How many people took up the uke after watching The Jerk? Anyone?

One of my pet peeves is the uke song/album on which you cannot hear the bloody uke. I'm lazy and I don't want to have to strain to hear a uke in a "uke" song, for crying out loud. Don't try to make it sound like something else. The natural sound of our instrument is far superior to anything Tune-Yards or anyone else can make of it.

Along this line, another pet peeve.
Have you ever watched a video of a uker just playing the uke and singing, or perhaps having just a few band members playing along in a low-key sort of way and enjoyed it enough to buy the album on which the song appears, only to play the album and find the uke buried under an onslaught of extraneous instrumentation that the video nowhere hinted at? I hate this.

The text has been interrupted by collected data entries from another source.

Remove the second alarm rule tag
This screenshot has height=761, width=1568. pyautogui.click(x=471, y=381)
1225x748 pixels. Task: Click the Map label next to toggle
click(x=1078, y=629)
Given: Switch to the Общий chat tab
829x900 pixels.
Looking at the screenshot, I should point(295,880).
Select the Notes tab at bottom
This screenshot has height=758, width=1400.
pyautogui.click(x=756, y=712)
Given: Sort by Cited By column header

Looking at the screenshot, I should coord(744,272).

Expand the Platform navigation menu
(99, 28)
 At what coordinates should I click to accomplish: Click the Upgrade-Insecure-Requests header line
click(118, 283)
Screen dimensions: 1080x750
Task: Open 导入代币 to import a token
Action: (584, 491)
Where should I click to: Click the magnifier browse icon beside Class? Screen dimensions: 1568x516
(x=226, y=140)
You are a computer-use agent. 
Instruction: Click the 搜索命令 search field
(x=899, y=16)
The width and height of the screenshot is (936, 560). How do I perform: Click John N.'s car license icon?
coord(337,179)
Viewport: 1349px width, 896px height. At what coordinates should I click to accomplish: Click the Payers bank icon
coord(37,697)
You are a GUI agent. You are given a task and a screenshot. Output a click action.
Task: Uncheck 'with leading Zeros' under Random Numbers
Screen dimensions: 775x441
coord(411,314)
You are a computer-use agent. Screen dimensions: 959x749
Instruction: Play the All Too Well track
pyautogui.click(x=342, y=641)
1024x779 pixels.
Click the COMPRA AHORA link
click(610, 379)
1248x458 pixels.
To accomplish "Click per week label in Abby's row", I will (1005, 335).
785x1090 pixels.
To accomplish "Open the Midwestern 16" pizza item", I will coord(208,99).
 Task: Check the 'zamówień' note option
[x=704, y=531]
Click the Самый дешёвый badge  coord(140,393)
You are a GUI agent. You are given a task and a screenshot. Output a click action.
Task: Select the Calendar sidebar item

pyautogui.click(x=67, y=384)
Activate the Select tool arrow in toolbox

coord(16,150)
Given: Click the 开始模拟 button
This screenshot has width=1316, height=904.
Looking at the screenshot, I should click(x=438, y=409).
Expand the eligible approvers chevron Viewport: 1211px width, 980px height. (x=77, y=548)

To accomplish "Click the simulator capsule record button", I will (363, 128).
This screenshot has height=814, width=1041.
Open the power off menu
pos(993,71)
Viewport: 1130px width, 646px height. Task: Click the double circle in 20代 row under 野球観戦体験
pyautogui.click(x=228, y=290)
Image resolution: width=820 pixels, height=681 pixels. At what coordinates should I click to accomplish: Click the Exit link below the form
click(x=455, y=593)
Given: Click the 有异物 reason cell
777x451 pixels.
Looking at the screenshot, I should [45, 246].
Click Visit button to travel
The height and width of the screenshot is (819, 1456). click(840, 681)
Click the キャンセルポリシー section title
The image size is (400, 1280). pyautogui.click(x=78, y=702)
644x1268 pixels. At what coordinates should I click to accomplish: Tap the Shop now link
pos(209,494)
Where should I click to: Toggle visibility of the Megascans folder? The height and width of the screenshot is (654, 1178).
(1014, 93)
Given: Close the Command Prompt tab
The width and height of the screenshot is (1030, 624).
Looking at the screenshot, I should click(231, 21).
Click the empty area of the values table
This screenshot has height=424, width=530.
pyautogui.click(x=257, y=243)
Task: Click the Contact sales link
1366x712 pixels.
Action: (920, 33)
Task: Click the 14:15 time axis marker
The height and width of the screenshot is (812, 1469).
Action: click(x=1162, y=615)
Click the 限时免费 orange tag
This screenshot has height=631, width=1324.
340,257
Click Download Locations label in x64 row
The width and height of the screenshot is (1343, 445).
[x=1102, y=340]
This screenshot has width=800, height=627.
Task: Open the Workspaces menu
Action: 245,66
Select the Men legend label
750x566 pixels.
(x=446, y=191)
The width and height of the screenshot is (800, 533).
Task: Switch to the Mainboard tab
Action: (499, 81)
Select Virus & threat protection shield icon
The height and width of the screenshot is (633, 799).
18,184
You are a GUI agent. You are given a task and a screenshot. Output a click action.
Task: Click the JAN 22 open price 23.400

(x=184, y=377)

And people (you know who you are)
stop doing it. Trust the ukulele, don't hide it and then try selling it to ukers as a ukulele album. Call it whatever you want, but don't call it a ukulele album, because it ain't. Thank you...

Anonymous said...

I like the last sentence... "Can I make this happy little instrument as depressed as I am?" I bet he can't. Other's with more experience have tried. Ukester Brown

Bill Robertson said...

As one of the filmmakers of Rock That Uke, I'm puzzled by Ron's memory of an exchange with either me or my co-director Sean Anderson about alleged "crass and juvenile" trash talk directed at Tiny Tim. I have no such memory. No one who would make a movie like "Rock That Uke" would ever mock someone like Tiny Tim. It goes against what the movie promotes, which is open-mindedness toward people and things that may seem different. Which Larry Love definitely was. Either Ron is mistaken about who said what or he simply misunderstood the intent of whatever was said.

Bill Robertson said...

Ah ha! Never mind. I found Ron's referenced exchange--on Ami Worthen's blog--in a follow-up comment I'd never read by Ron, who took umbrage at my tongue-in-cheek description of Tiny in an article I wrote for the Guardian newspaper. I was actually describing the association most Americans had about the ukulele when I was growing up, which was Tiny Tim. Tiny Tim, love him or not, was one weird guy, and weird in a way that directly spoke to issues of masculinity at the time. For many, his weirdness reflected adversely on the ukulele. I don't happen to think weirdness is a bad thing, though, and I'm sorry that Ron read my comments that way. I think weirdness can be very funny. To me, that's not the same as bad. But then that's a nuanced take on things that may not be as easily perceived as I'd hope.